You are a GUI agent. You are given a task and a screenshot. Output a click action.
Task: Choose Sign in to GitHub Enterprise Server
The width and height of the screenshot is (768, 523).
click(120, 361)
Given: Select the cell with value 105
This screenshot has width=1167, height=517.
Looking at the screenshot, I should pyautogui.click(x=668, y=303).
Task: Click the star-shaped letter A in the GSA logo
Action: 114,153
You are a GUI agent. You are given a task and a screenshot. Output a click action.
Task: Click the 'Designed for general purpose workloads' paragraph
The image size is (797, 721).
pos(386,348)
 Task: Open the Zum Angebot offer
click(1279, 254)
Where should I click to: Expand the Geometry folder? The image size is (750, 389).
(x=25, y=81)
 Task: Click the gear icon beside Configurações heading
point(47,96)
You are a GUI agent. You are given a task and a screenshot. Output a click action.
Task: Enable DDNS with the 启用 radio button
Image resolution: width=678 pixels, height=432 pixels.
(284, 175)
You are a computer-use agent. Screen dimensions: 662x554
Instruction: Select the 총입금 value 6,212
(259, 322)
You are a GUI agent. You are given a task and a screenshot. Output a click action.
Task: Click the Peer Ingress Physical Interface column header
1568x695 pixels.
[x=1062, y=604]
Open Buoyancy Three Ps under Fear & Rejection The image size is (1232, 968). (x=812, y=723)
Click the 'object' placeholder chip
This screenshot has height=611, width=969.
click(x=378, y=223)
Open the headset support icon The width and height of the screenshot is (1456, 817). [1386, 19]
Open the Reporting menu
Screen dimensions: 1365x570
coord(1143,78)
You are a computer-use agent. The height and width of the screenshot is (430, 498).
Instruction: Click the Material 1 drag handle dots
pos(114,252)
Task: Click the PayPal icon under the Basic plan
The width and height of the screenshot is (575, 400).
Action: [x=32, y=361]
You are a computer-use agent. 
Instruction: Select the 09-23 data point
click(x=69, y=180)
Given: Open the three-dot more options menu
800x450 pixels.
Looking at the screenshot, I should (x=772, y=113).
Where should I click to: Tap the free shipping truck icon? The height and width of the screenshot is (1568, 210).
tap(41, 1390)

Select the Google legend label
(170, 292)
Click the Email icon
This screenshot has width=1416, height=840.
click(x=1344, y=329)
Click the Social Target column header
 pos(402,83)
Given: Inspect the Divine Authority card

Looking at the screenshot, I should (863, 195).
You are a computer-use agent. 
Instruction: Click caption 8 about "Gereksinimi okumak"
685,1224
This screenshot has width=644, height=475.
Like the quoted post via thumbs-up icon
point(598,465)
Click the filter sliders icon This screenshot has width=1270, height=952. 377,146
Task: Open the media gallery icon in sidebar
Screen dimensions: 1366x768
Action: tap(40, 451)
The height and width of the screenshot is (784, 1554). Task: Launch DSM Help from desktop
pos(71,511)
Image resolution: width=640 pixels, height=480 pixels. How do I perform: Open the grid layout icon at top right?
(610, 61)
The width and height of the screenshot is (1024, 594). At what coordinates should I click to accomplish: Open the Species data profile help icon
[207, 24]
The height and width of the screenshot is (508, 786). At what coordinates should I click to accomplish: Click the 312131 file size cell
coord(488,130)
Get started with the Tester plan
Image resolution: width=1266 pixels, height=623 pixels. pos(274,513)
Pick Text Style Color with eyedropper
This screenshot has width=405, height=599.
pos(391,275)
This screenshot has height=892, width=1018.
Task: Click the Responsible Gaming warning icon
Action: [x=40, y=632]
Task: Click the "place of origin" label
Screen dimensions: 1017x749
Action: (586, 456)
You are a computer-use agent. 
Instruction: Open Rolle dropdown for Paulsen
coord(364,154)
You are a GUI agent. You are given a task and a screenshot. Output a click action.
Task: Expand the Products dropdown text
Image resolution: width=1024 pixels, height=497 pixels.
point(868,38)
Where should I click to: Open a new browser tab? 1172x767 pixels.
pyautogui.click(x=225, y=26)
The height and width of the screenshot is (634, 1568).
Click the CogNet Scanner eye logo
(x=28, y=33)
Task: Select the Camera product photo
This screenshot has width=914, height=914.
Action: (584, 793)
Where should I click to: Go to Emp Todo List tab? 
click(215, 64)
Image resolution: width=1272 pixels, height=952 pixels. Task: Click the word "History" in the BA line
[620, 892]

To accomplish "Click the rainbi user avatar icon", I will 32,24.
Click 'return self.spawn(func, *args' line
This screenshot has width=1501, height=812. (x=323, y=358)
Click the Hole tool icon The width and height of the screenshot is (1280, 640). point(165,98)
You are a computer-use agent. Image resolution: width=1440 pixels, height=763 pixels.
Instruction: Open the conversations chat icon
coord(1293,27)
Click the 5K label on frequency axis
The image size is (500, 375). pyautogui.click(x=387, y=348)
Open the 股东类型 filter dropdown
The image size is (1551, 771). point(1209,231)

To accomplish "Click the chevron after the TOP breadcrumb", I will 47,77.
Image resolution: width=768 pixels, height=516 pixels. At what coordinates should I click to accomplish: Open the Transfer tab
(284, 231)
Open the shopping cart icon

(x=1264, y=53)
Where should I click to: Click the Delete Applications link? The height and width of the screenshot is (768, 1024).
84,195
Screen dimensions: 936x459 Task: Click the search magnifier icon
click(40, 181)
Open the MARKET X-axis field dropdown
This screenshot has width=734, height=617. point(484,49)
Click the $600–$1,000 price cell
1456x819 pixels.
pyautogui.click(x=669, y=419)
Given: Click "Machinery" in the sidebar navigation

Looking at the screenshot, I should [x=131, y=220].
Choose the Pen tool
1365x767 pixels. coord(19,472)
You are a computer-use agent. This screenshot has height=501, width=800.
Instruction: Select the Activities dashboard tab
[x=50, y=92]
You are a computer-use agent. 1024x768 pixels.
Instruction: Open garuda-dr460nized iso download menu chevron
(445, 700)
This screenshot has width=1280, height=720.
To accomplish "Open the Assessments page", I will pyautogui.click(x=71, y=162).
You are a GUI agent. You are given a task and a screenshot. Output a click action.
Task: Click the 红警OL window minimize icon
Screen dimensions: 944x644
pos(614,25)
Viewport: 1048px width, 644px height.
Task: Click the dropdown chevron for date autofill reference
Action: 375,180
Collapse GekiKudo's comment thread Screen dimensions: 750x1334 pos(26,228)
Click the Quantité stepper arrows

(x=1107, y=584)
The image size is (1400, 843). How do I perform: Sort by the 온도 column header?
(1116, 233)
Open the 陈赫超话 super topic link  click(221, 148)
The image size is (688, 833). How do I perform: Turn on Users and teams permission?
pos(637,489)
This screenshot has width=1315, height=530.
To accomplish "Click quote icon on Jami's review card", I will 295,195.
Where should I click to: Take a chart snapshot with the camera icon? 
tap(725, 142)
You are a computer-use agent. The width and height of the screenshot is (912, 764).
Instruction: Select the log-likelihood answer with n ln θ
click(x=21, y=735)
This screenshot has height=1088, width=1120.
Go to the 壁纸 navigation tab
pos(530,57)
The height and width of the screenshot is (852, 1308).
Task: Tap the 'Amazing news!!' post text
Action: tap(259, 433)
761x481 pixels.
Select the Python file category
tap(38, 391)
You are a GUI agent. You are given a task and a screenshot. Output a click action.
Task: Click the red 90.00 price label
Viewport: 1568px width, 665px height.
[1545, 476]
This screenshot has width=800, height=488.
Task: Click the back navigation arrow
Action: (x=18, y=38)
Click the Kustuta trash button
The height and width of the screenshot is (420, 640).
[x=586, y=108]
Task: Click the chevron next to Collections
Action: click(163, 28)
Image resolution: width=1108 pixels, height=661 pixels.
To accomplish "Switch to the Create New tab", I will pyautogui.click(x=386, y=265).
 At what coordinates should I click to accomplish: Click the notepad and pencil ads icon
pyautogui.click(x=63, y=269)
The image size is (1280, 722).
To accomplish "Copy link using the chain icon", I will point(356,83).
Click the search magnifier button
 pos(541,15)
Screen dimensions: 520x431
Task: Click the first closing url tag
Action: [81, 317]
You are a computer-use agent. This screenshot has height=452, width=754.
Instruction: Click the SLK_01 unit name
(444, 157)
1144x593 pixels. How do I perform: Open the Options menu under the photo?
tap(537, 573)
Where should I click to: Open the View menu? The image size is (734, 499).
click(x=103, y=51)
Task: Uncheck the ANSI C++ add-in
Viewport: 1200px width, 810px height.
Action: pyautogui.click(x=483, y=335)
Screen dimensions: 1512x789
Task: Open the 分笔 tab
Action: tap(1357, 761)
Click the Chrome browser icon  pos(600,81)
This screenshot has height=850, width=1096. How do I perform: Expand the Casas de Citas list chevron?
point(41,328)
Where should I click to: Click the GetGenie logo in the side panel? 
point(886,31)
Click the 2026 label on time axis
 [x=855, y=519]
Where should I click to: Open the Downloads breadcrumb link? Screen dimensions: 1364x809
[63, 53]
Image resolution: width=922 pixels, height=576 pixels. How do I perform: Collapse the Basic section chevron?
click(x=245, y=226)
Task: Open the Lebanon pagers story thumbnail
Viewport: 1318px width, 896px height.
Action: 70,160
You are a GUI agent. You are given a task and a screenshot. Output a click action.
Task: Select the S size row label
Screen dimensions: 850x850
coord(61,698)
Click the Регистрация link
____________________
Required action - Beginning with the line in which "Image resolution: width=1108" appears, set down each line through the last one in the listing, unchanged and with no extras.

Exercise output -
Image resolution: width=1108 pixels, height=661 pixels.
To accomplish "Switch to the Create New tab", I will pyautogui.click(x=386, y=265).
 At what coordinates should I click to accomplish: Click the notepad and pencil ads icon
pyautogui.click(x=63, y=269)
The image size is (1280, 722).
To accomplish "Copy link using the chain icon", I will point(356,83).
Click the search magnifier button
 pos(541,15)
Screen dimensions: 520x431
Task: Click the first closing url tag
Action: [81, 317]
You are a computer-use agent. This screenshot has height=452, width=754.
Instruction: Click the SLK_01 unit name
(444, 157)
1144x593 pixels. How do I perform: Open the Options menu under the photo?
tap(537, 573)
Where should I click to: Open the View menu? The image size is (734, 499).
click(x=103, y=51)
Task: Uncheck the ANSI C++ add-in
Viewport: 1200px width, 810px height.
Action: pyautogui.click(x=483, y=335)
Screen dimensions: 1512x789
Task: Open the 分笔 tab
Action: tap(1357, 761)
Click the Chrome browser icon  pos(600,81)
This screenshot has height=850, width=1096. How do I perform: Expand the Casas de Citas list chevron?
point(41,328)
Where should I click to: Click the GetGenie logo in the side panel? 
point(886,31)
Click the 2026 label on time axis
 [x=855, y=519]
Where should I click to: Open the Downloads breadcrumb link? Screen dimensions: 1364x809
[63, 53]
Image resolution: width=922 pixels, height=576 pixels. How do I perform: Collapse the Basic section chevron?
click(x=245, y=226)
Task: Open the Lebanon pagers story thumbnail
Viewport: 1318px width, 896px height.
Action: 70,160
You are a GUI agent. You are given a task and a screenshot. Output a click action.
Task: Select the S size row label
Screen dimensions: 850x850
coord(61,698)
Click the Регистрация link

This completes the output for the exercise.